SATU-4

4.1K 232 6
                                    

Raihan mengajakku berjalan-jalan ke mall sejak pagi. Kami memasuki toko buku, membaca, dan membeli beberapa buku novel yang sedang kuinginkan. Ia juga mengajakku memasuki toko pakaian. Membelikanku sebuah gamis, kerudung, lengkap dengan kaus kaki dan sepatunya. Lalu kami makan malam dengan menu steak. Ini pertama kalinya aku makan steak.

Aku bertanya-tanya keheranan melihat sikapnya yang tidak biasa ini. Ia hampir tidak pernah mengajakku berjalan-jalan dan membelanjakan banyak barang untukku seperti ini. Tentu saja hatiku berbunga-bunga karenanya. Aku senang sekali kami bisa menghabiskan waktu bersama. Aku tidak menyangka akan tiba juga akhirnya waktu untuk kami berjalan-jalan hanya berdua.

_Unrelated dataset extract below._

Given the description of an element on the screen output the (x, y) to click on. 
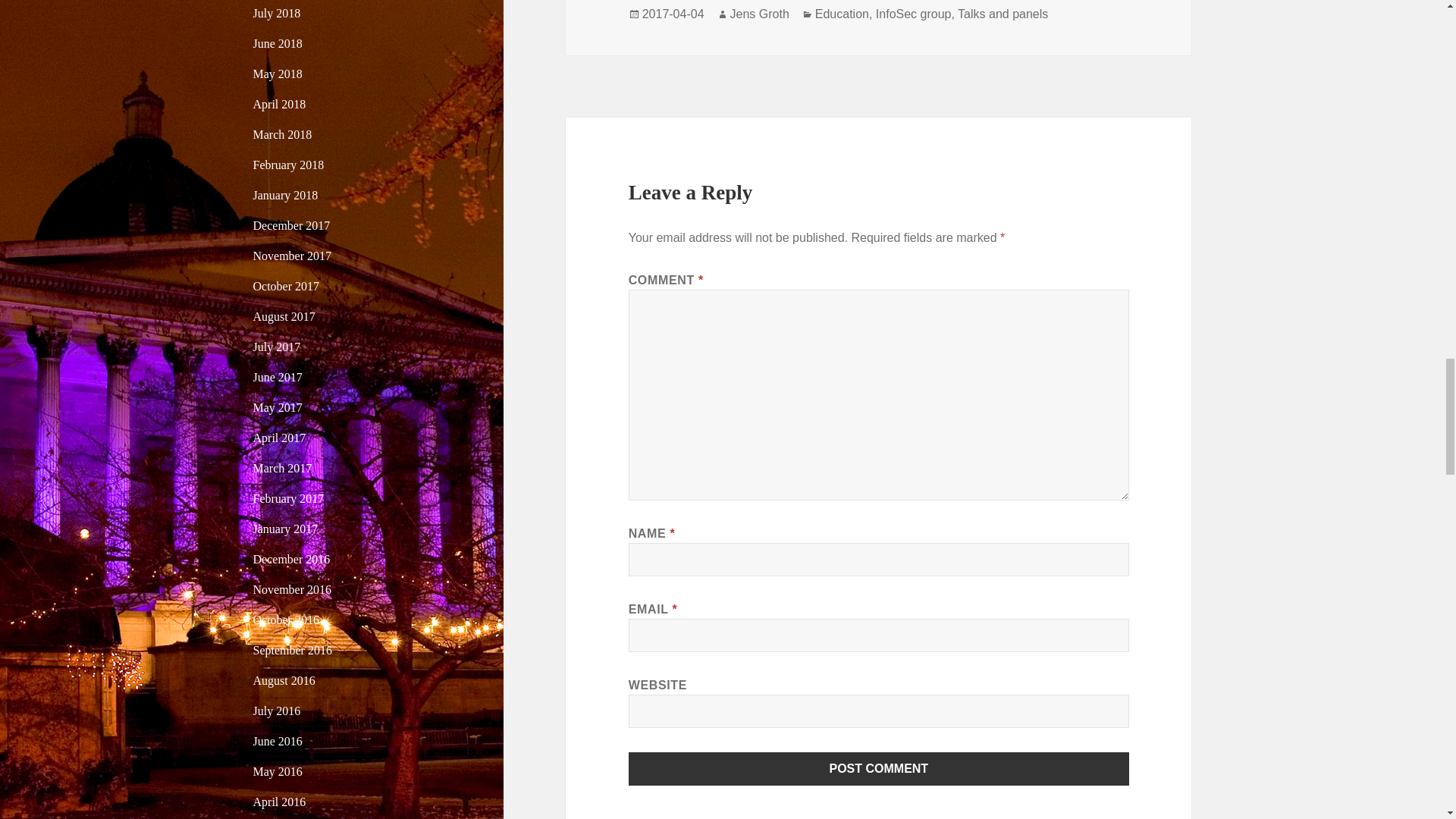
Post Comment (878, 768)
Posts by Jens Groth (759, 14)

"A Iyan tumben sekali mengajak Karla berjalan-jalan dan membelikan banyak barang. Ada apa?" Aku memberanikan diri bertanya padanya, saat kami sedang makan malam.

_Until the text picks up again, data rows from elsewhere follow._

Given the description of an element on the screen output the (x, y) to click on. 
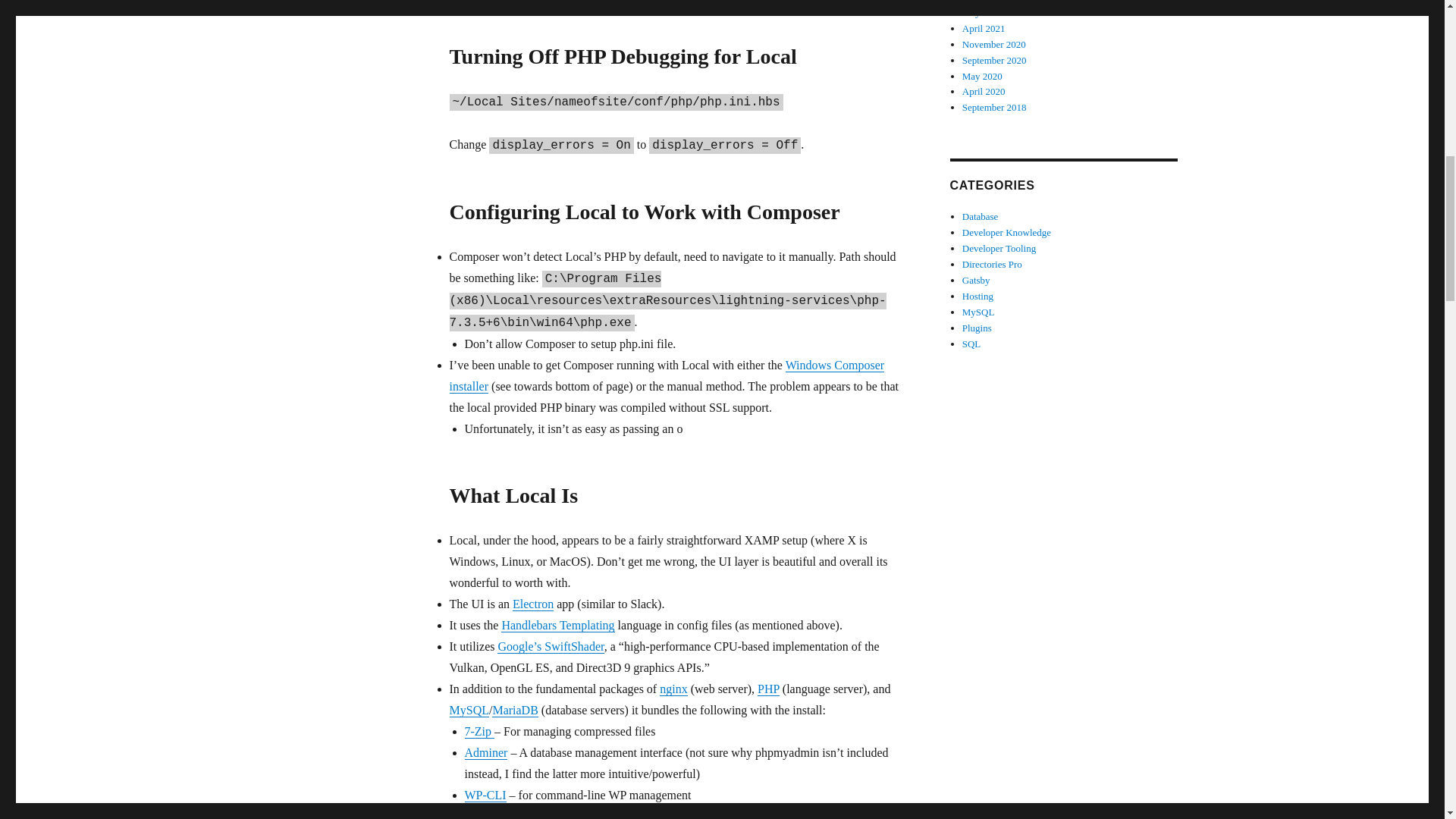
MariaDB (514, 709)
Handlebars Templating (557, 625)
nginx (673, 688)
WP Engine DevKit (510, 814)
WP-CLI (484, 794)
Electron (532, 603)
7-Zip (479, 730)
MySQL (467, 709)
PHP (767, 688)
Adminer (485, 752)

Raihan terlihat berpikir sejenak. "Aku sejak tadi berpikir bagaimana cara menyampaikannya." Terang Raihan. Ia menyuapkan steak ke mulutnya.

Aku diam saja, menunggu, masih sambil menyantap makan malamku.

"Karla ingat teman A Iyan semalam yang bernama Ethan, rambutnya keemasan?" Tanya Raihan.

Aku mengangguk. "Yang bule?" Aku memastikan.

"Iya, yang bule." Jawab Raihan. Ia lalu terdiam, tidak mengatakan apapun selama beberapa menit. Wajahnya terlihat berpikir keras.

"Ada apa dengan si bule?" Aku berusaha mendorongnya untuk melanjutkan kata-katanya.

"Bagaimana menurut Karla?"

Aku menatapnya bingung. "Bagaimana apanya?" Aku balas bertanya.

"Eh? Apakah, dia tampan?" Tanya Raihan kikuk.

Aku menatapnya keheranan, tidak mengerti. Tapi kemudian aku memutuskan untuk menjawab saja. Mengikuti arah pembicaraannya yang tidak dapat kutebak ini. "Lumayan. Dia fasih sekali berbahasa Indonesia, sepertinya dia sudah lama tinggal di sini."

"Benar. Ethan baru kembali ke Indonesia empat tahun yang lalu, merintis anak perusahaan ayahnya di sini. Dulu, kami bersekolah di pesantren yang sama. Kami sebenarnya tidak terlalu dekat saat di pesantren. Kabarnya, dia pernah tinggal kelas pada tahun pertamanya karena masalah budaya dan bahasa." Raihan langsung saja bercerita tentang Ethan dan masa-masa saat di pesantren tanpa diminta. Sesekali ia terdiam, terlihat sedang mengingat sesuatu.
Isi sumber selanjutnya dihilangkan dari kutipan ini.